Rather, the real problem is that by exposing our minds to this constant stream of stimuli we are using up valuable cognitive resources that put a drain on the short-term memory. Our short-term memory or “working memory” can only hold so much information at any one time, which is why it is important not to overload it. Unlike your long-term memory, which can store vast amounts of data, your working memory can only take so much at any one time.

Why Protecting Your Working Memory is Important

Why is it so important to protect your working or short-term memory? Because intelligence, understanding and long-term memory are all constructed out of content that was once in our short-term or working memory.  As Nicholas Carr explained,

“The depth of our intelligence hinges on our ability to transfer information from working memory to long-term memory and weave it into conceptual schemas. But the passage from working memory to long-term memory also forms the major bottleneck in our brain. Unlike long-term memory, which has vast capacity, working memory is able to hold only a very small amount of information.”

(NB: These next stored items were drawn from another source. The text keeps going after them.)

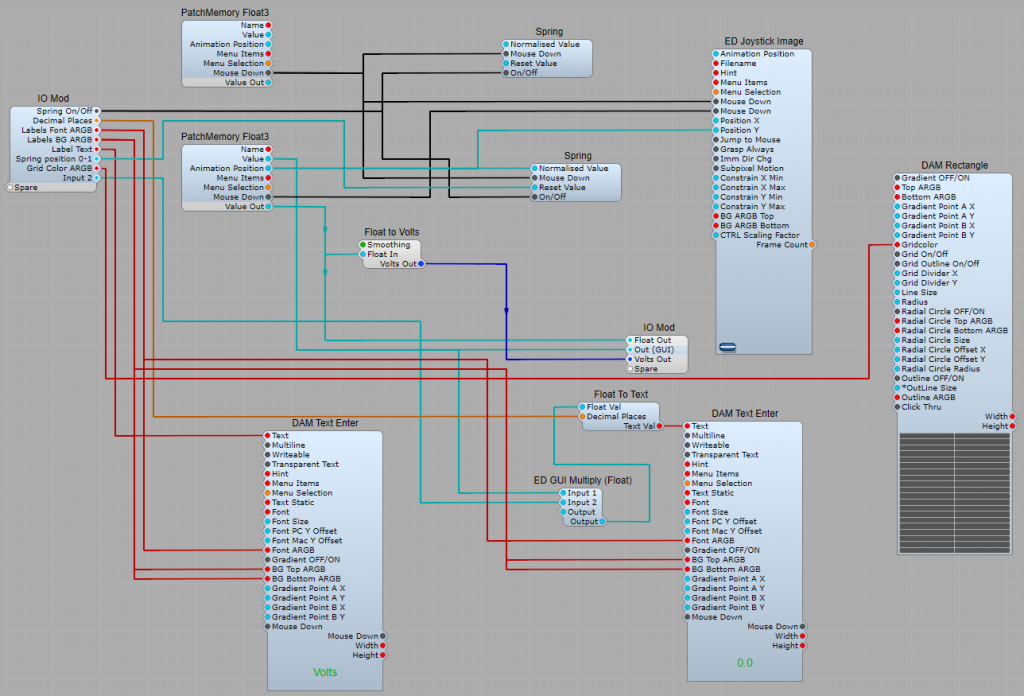Click the Float to Volts module title
The width and height of the screenshot is (1024, 696).
pyautogui.click(x=389, y=233)
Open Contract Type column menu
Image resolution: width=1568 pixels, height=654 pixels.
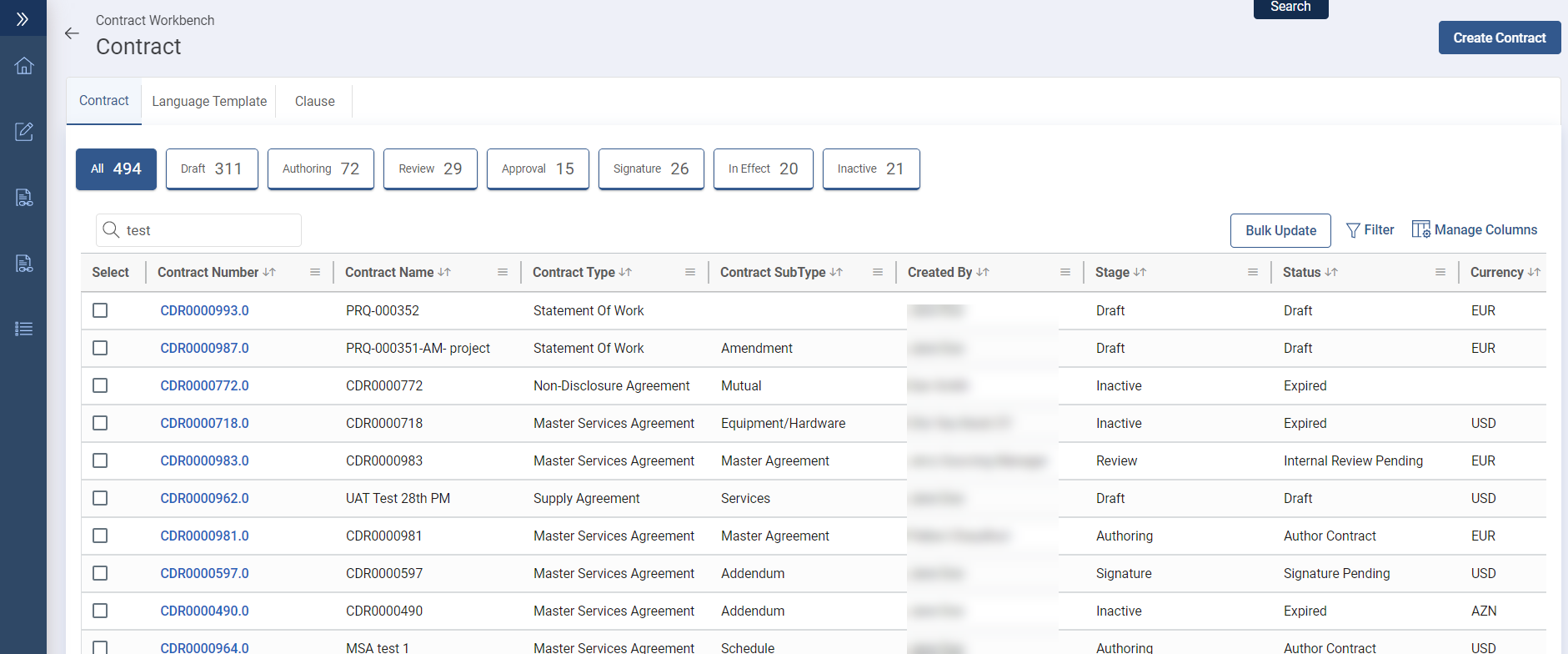point(690,273)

It is during times when it feels like the brain is at rest (times of quiet reflection and sleep) when we build up conceptual schemas based on the information our memory has retained. As such, our memories play a crucial role in making us who we are since the depth of our intelligence (and therefore our personality) hinges on the mind’s ability to consolidate our memories into schemas, to let everything we remember foment and chrystalize into wisdom. For there can be no knowledge without memory, and there can be no wisdom without knowledge. But this will not happen automatically if we have left the working memory in a condition of overload. Realizing the limitations of our working memory should challenge us to take stock of how we treat our brain, and it should encourage us not to let our working-memory get overloaded.

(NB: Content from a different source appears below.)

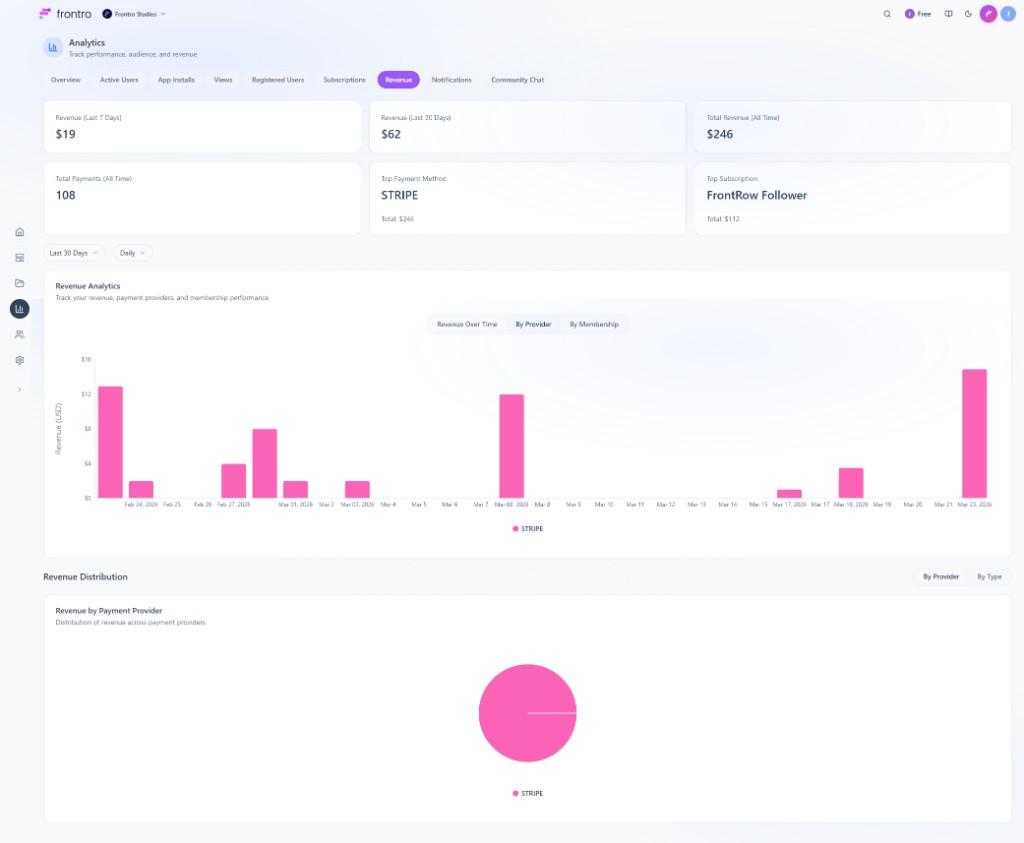Open the Home icon in the sidebar
The image size is (1024, 843).
19,232

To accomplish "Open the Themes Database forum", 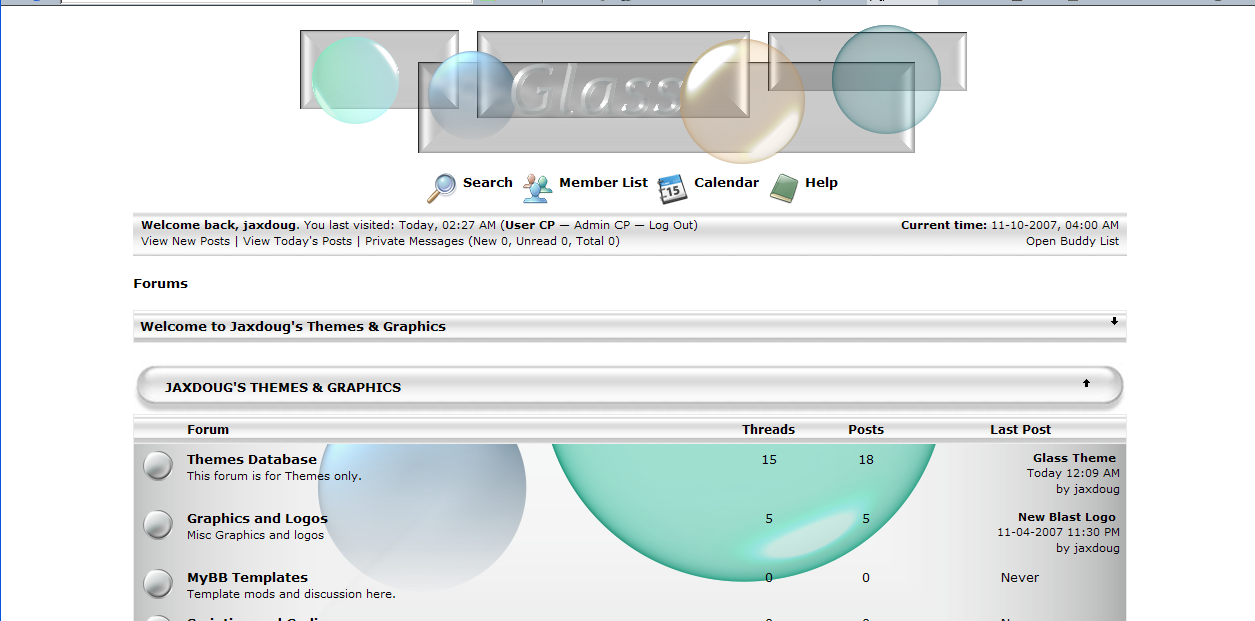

Stay Offline During Lectures

Because of the limits of working memory, it goes without saying that you shouldn’t surf the web or check your text messages while listening to a lecture, even if your search is on the same topic as the lecture. (This applies whether the lecture is on person or online.)

In 2007, the journal Media Psychology did a study involving over a hundred volunteers. One set of subjects were given an oral presentation which included presenting text pages on the computer. Another subject were given the same oral presentation but with streaming of supplementary visual material that the subjects could stop and start as they wished. Afterwards both sets of people were given a test about the content of the presentation. Those who had been given text-only answered 7.04 questions correctly, while the other group only answered 5.98 correctly. Another study, published in the Journal of Computing in Higher Education, yielded similar results.

What About Music?

Being attentive not to overcrowd your working memory does not mean that you shouldn’t listen to music while studying. The Journal of the American Medical Association reported in 1995 that the surgeon’s performed better when operating to specially selected music. A lot obviously depends on the type of music you’re listening to. If the music is cognitively demanding, then it is likely to have a deleterious effect on your study.

Create a Distraction-Free Environment

Finally, be attentive to your environment. Are you working in an environment that is filled with distractions? This includes the distraction of digital devices. The scholarly literature from the last decade shows that having a functional cell phone present when one is trying to concentrate (including reading) creates a burden on the short-term memory even if one does not actually use the device. This is because the very thought “I wonder if someone is trying to reach me” or “I’ll just quickly check my messages at the end of this chapter” competes in the working memory (located in the front of the brain) with the cognitive resources needed for effective concentration.  The working memory becomes overloaded, not simply by those things we are thinking about directly, but by the many concerns, conversations and potential conversations that hoover just beneath consciousness. This may not feel like overload only because the brain adjusts by squeezing out other things, including the type of quiet reflection that is so important for building up schemas and true understanding. Turn your cell phone off and stay focused on your EPPP studies.